O globo, n. 30994, 16/06/2018. País, p. 7
Odebrecht atua para preservar filho em ação sobre sítio
Gustavo Schmitt
16/06/2018
Em depoimento a Sergio Moro, Emílio afirma que era responsável por autorizar obras para Lula
Após um longo período de distanciamento, Emílio Odebrecht, ex-presidente da empreiteira, deu novo sinal de reaproximação com seu filho Marcelo. Em carta ao juiz Sergio Moro, Emílio afirma que autorizou a reforma no Sítio de Atibaia, frequentado pelo ex-presidente Luiz Inácio Lula da Silva, sem o conhecimento de Marcelo. A declaração ocorre um ano após Emílio prestar o primeiro depoimento a Moro. Na ocasião, ele não manifestava preocupação de poupar seu primogênito.

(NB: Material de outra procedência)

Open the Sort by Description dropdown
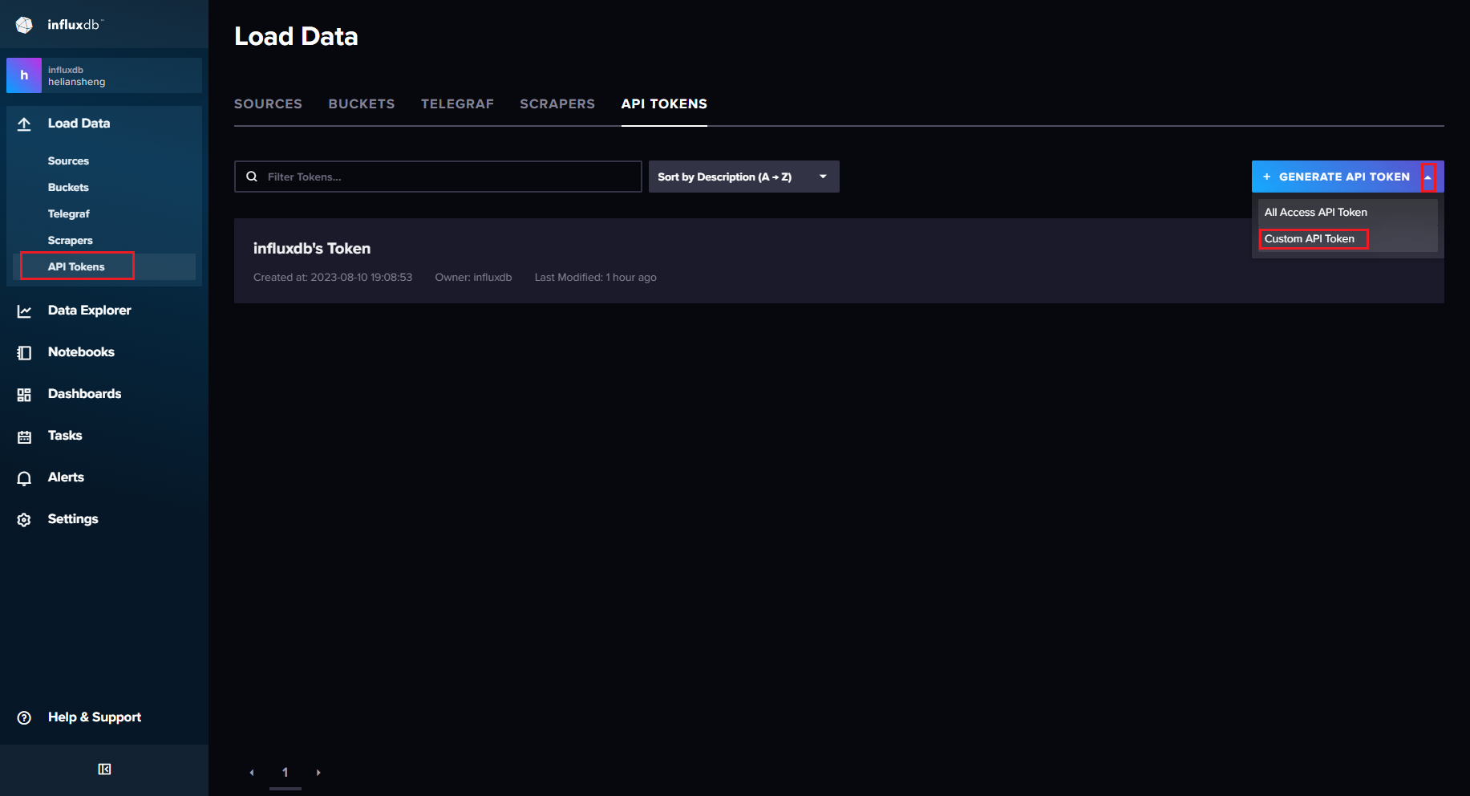point(742,176)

O documento foi anexado, na noite de quarta-feira, no processo em que o ex-presidente é acusado de se beneficiar de reformas feitas no sítio, no valor de R$ 1, 05 milhão, por empreiteiras como Odebrecht, OAS e pelo pecuarista José Carlos Bumlai. Lula foi condenado a 12 anos e um mês de prisão no caso do tríplex no Guarujá e cumpre pena desde 7 de abril na sede da Polícia Federal em Curitiba.
Na mensagem, Emílio reitera que a relação com o ex-presidente Lula nunca contou com nenhuma interferência do filho: “As mencionadas benfeitorias no sítio foram realizadas com minha autorização, sem qualquer participação de Marcelo. Após receber, via Alexandrino Alencar (ex-executivo da empreiteira), o pedido a ele realizado por Marisa Letícia, autorizei e determinei a execução das referidas obras com os recursos humanos e financeiros advindos da CNO (Construtora Norberto Odebrecht) em São Paulo e, para tanto, não consultei previamente qualquer outro executivo da Odebrecht, nem mesmo avisei Marcelo sobre o pedido”.

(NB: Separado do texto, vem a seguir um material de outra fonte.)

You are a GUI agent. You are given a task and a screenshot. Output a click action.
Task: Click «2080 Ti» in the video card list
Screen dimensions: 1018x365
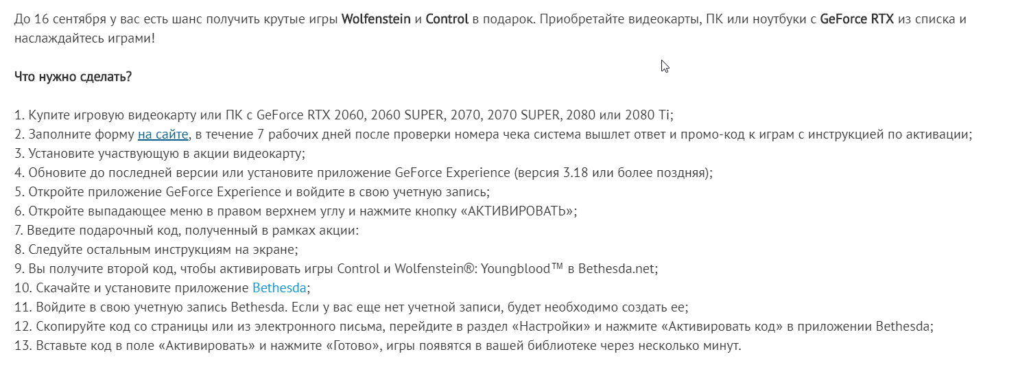coord(656,115)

Emílio e Marcelo têm relação conturbada. Eles chegaram a romper relações durante as tratativas de colaboração premiada da empresa. Marcelo teria se sentido injustiçado com o acordo. Recentemente, porém, pai e filho têm feito movimentos de reaproximação. Em abril, eles divulgaram um comunicado conjunto em que prometiam preservar a empresa. Desde que deixou a prisão, em dezembro, Marcelo trava uma guerra nos bastidores contra executivos da cúpula da Odebrecht, que, no seu entendimento, não assumiram sua parcela de responsabilidade nos negócios da empresa.

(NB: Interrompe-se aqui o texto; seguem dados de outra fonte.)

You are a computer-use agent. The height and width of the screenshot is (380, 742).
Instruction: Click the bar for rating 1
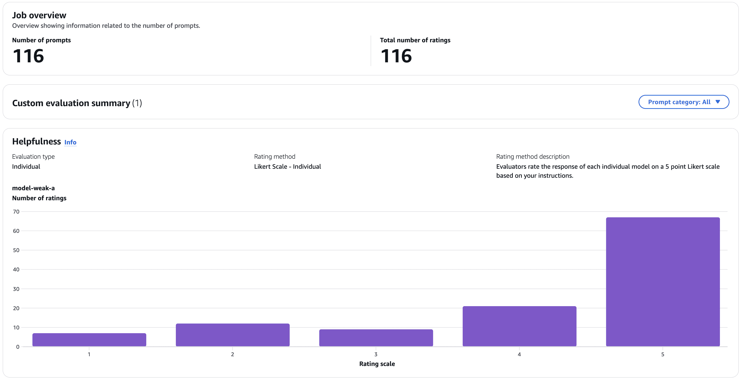pyautogui.click(x=89, y=340)
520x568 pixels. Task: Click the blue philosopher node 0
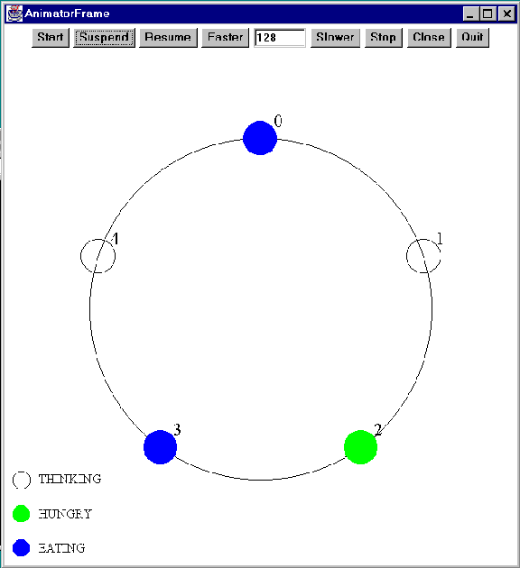[260, 138]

A carta tem data da última quarta-feira. A declaração foi feita por Emílio poucas semanas após Marcelo atuar nos bastidores com o objetivo de derrubar o executivo Newton Souza, que deveria ocupar a presidência do conselho de administração da empresa. Marcelo inseriu no processo emails que sugerem que Souza sabia das irregularidades na Odebrecht, embora não tenha sido incluído no rol de colaboradores da Lava-Jato. O conselho é a instância de decisão mais importante da empresa.
EXECUTIVOS CORROBORAM
Pelo menos dois ex-executivos da empreiteira reforçaram, em depoimentos, ontem, ao juiz Sergio Moro, que Marcelo Odebrecht não tratava de assuntos relacionados a Lula. Pedro Novis, que antecedeu a Marcelo na presidência da holding, disse que durante todo o tempo em que ficou no cargo esteve uma única vez com o ex- presidente, acompanhando Emílio, e que o mesmo acontecia com Marcelo, que também não se envolvia diretamente na negociação de contratos da Petrobras.
Newton Souza, também arrolado como testemunha de defesa de Marcelo, afirmou que a prerrogativa de conversar com Lula era de Emílio Odebrecht, e que os demais executivos da empresa, incluindo o primogênito, eram incumbidos de falar com outros representantes do governo federal, como ministros e diretores de estatais.
Marcelo é réu na ação do sítio, ao lado do pai e do ex-presidente Lula. Na denúncia, os procuradores da Lava-Jato afirmaram que Marcelo seria “o responsável pela decisão de pagamento de vantagem indevida na forma de uma conta geral de propinas a agentes do Partido dos Trabalhadores, inclusive ao ex-presidente”.
Desde que saiu da prisão, o empresário busca provar que não é o único responsável pelo envolvimento da Odebrecht em esquemas de corrupção. O Ministério Público Federal acusa Lula de ter recebido vantagens indevidas da Odebrecht e da OAS, na forma de obras no sítio de Atibaia, em decorrência de contratos das empreiteiras com a Petrobras.